Your objective: How many lines in the data below contain the string "will"? Answer with the number only.

Saved data entries:
»»

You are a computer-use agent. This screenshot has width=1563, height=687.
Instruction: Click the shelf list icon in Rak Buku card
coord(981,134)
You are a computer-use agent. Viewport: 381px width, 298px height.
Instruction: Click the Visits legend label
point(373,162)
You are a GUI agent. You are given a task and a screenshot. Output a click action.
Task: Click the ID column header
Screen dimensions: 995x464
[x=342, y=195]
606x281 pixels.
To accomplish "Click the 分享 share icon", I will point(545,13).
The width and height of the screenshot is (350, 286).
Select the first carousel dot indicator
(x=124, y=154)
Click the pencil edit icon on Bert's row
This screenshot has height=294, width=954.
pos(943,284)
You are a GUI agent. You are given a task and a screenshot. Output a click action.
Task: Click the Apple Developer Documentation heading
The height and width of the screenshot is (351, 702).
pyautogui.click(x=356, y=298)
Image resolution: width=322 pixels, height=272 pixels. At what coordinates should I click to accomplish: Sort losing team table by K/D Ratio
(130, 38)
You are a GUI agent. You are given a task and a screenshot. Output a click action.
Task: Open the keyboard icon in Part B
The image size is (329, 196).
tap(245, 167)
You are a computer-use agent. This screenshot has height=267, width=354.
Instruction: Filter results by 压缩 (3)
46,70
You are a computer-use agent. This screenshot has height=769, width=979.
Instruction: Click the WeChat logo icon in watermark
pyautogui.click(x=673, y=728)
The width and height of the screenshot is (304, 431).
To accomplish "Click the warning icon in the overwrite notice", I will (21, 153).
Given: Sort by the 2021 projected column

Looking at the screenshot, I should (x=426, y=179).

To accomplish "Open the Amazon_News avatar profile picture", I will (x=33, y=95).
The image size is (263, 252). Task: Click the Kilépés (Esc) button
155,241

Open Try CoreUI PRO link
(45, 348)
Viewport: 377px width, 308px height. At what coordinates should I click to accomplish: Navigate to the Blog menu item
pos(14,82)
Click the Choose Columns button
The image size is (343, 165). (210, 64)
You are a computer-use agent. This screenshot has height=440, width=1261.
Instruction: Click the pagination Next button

««

Solution to the exercise: 3